Pictures do not belong in the copy; quote every entry below exactly.

◇ ◇ ◇ ◇

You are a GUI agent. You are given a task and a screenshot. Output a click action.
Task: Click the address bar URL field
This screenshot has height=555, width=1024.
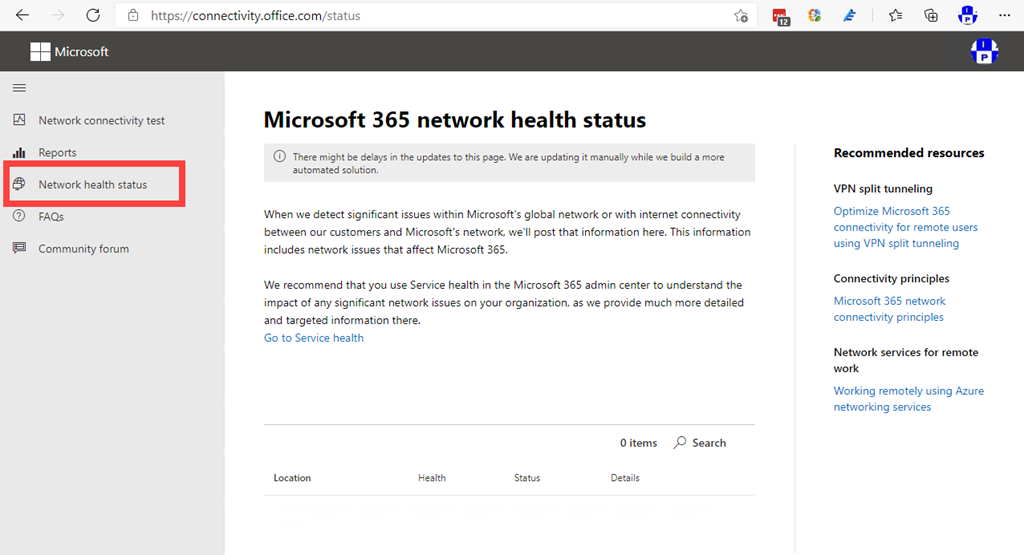(430, 16)
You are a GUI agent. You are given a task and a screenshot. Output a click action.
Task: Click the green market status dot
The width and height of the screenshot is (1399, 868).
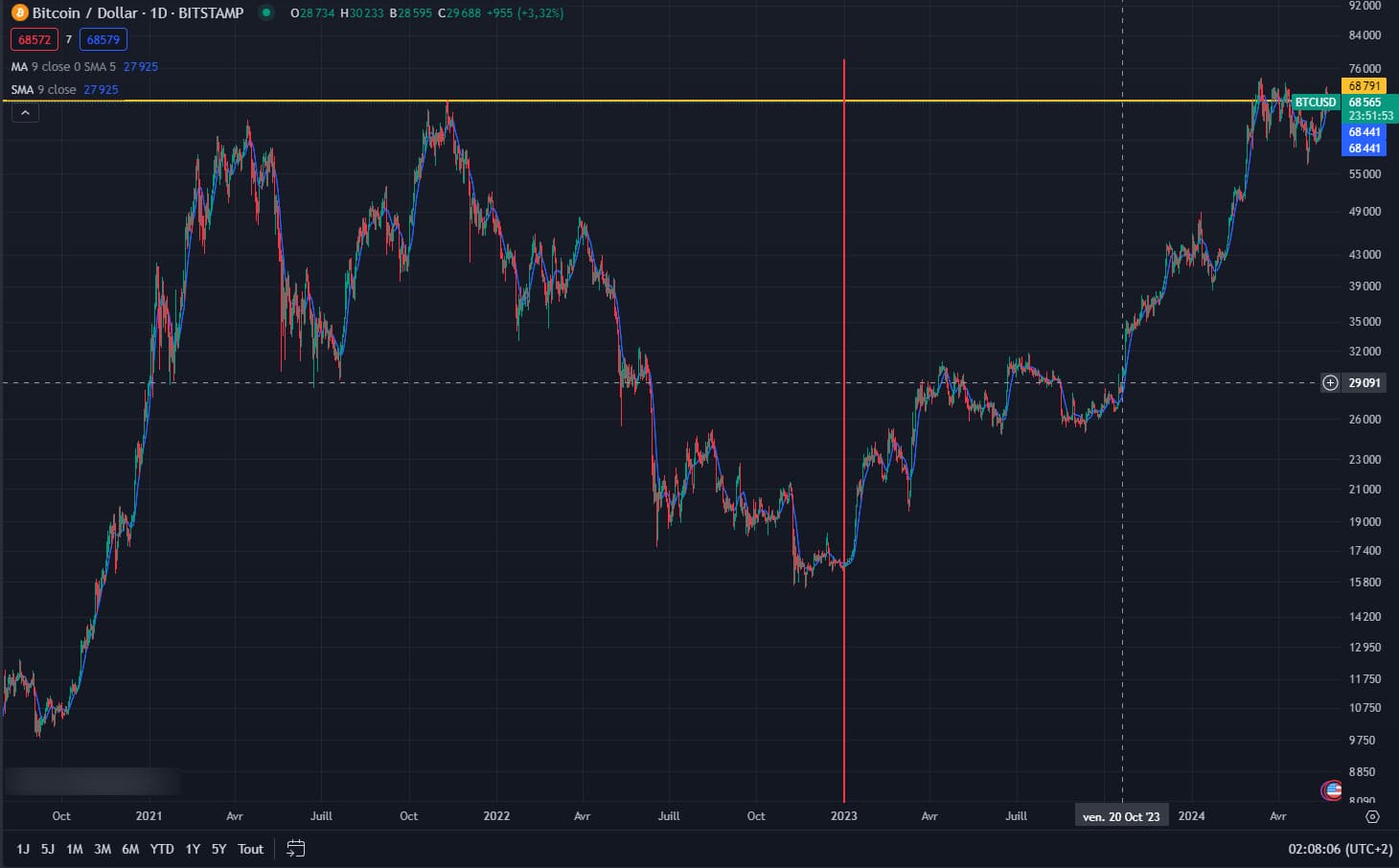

◇ ◇ ◇ ◇

SOLUTION TO THIS EXERCISE -
You are a GUI agent. You are given a task and a screenshot. Output a click action.
Task: Click the address bar URL field
This screenshot has height=555, width=1024.
(430, 16)
You are a GUI agent. You are given a task and a screenshot. Output a click action.
Task: Click the green market status dot
The width and height of the screenshot is (1399, 868).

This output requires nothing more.